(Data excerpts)
Segment Open

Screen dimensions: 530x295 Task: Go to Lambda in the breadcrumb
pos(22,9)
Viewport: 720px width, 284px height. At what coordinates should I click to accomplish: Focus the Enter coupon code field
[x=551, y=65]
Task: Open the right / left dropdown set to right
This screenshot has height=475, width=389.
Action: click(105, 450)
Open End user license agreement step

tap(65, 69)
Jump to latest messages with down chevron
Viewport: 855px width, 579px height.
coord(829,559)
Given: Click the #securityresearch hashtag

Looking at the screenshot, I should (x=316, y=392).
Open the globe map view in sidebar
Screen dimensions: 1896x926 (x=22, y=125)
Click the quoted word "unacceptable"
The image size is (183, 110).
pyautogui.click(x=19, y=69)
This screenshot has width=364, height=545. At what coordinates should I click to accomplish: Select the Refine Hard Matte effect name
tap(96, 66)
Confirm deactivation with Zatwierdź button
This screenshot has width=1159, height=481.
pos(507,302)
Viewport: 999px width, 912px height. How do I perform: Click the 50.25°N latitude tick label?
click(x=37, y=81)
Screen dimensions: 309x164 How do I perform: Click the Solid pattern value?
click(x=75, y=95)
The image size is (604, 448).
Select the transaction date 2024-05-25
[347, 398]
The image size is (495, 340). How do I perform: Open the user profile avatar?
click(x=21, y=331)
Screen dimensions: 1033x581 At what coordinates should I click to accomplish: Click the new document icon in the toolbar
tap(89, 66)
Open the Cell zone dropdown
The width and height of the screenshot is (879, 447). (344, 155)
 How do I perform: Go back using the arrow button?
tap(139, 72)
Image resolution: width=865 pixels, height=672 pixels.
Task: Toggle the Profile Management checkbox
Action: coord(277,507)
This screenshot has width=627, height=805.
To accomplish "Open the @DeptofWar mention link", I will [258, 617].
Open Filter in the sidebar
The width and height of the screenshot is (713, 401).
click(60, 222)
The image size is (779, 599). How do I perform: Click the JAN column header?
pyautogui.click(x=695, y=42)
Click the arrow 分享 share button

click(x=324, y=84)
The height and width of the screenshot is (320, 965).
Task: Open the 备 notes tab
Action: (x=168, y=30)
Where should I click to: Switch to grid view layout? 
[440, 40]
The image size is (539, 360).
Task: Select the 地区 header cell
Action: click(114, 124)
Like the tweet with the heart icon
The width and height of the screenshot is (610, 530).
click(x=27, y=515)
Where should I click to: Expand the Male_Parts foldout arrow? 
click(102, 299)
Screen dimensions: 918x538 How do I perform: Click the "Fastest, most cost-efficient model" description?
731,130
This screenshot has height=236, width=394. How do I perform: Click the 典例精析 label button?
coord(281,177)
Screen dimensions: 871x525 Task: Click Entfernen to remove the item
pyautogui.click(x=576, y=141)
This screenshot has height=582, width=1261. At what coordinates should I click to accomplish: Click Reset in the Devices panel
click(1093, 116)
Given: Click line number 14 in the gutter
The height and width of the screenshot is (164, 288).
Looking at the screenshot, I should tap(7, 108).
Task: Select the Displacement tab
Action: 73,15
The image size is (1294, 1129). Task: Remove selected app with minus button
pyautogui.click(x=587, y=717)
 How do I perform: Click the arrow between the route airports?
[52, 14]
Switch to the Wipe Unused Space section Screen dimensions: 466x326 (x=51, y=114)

Segment Closed

▶ [Exercise brief]
Please restate the preceding entries word for word.

▶ [Output below]
Screen dimensions: 530x295 Task: Go to Lambda in the breadcrumb
pos(22,9)
Viewport: 720px width, 284px height. At what coordinates should I click to accomplish: Focus the Enter coupon code field
[x=551, y=65]
Task: Open the right / left dropdown set to right
This screenshot has height=475, width=389.
Action: click(105, 450)
Open End user license agreement step

tap(65, 69)
Jump to latest messages with down chevron
Viewport: 855px width, 579px height.
coord(829,559)
Given: Click the #securityresearch hashtag

Looking at the screenshot, I should (x=316, y=392).
Open the globe map view in sidebar
Screen dimensions: 1896x926 (x=22, y=125)
Click the quoted word "unacceptable"
The image size is (183, 110).
pyautogui.click(x=19, y=69)
This screenshot has width=364, height=545. At what coordinates should I click to accomplish: Select the Refine Hard Matte effect name
tap(96, 66)
Confirm deactivation with Zatwierdź button
This screenshot has width=1159, height=481.
pos(507,302)
Viewport: 999px width, 912px height. How do I perform: Click the 50.25°N latitude tick label?
click(x=37, y=81)
Screen dimensions: 309x164 How do I perform: Click the Solid pattern value?
click(x=75, y=95)
The image size is (604, 448).
Select the transaction date 2024-05-25
[347, 398]
The image size is (495, 340). How do I perform: Open the user profile avatar?
click(x=21, y=331)
Screen dimensions: 1033x581 At what coordinates should I click to accomplish: Click the new document icon in the toolbar
tap(89, 66)
Open the Cell zone dropdown
The width and height of the screenshot is (879, 447). (344, 155)
 How do I perform: Go back using the arrow button?
tap(139, 72)
Image resolution: width=865 pixels, height=672 pixels.
Task: Toggle the Profile Management checkbox
Action: coord(277,507)
This screenshot has width=627, height=805.
To accomplish "Open the @DeptofWar mention link", I will [258, 617].
Open Filter in the sidebar
The width and height of the screenshot is (713, 401).
click(60, 222)
The image size is (779, 599). How do I perform: Click the JAN column header?
pyautogui.click(x=695, y=42)
Click the arrow 分享 share button

click(x=324, y=84)
The height and width of the screenshot is (320, 965).
Task: Open the 备 notes tab
Action: (x=168, y=30)
Where should I click to: Switch to grid view layout? 
[440, 40]
The image size is (539, 360).
Task: Select the 地区 header cell
Action: click(114, 124)
Like the tweet with the heart icon
The width and height of the screenshot is (610, 530).
click(x=27, y=515)
Where should I click to: Expand the Male_Parts foldout arrow? 
click(102, 299)
Screen dimensions: 918x538 How do I perform: Click the "Fastest, most cost-efficient model" description?
731,130
This screenshot has height=236, width=394. How do I perform: Click the 典例精析 label button?
coord(281,177)
Screen dimensions: 871x525 Task: Click Entfernen to remove the item
pyautogui.click(x=576, y=141)
This screenshot has height=582, width=1261. At what coordinates should I click to accomplish: Click Reset in the Devices panel
click(1093, 116)
Given: Click line number 14 in the gutter
The height and width of the screenshot is (164, 288).
Looking at the screenshot, I should tap(7, 108).
Task: Select the Displacement tab
Action: 73,15
The image size is (1294, 1129). Task: Remove selected app with minus button
pyautogui.click(x=587, y=717)
 How do I perform: Click the arrow between the route airports?
[52, 14]
Switch to the Wipe Unused Space section Screen dimensions: 466x326 (x=51, y=114)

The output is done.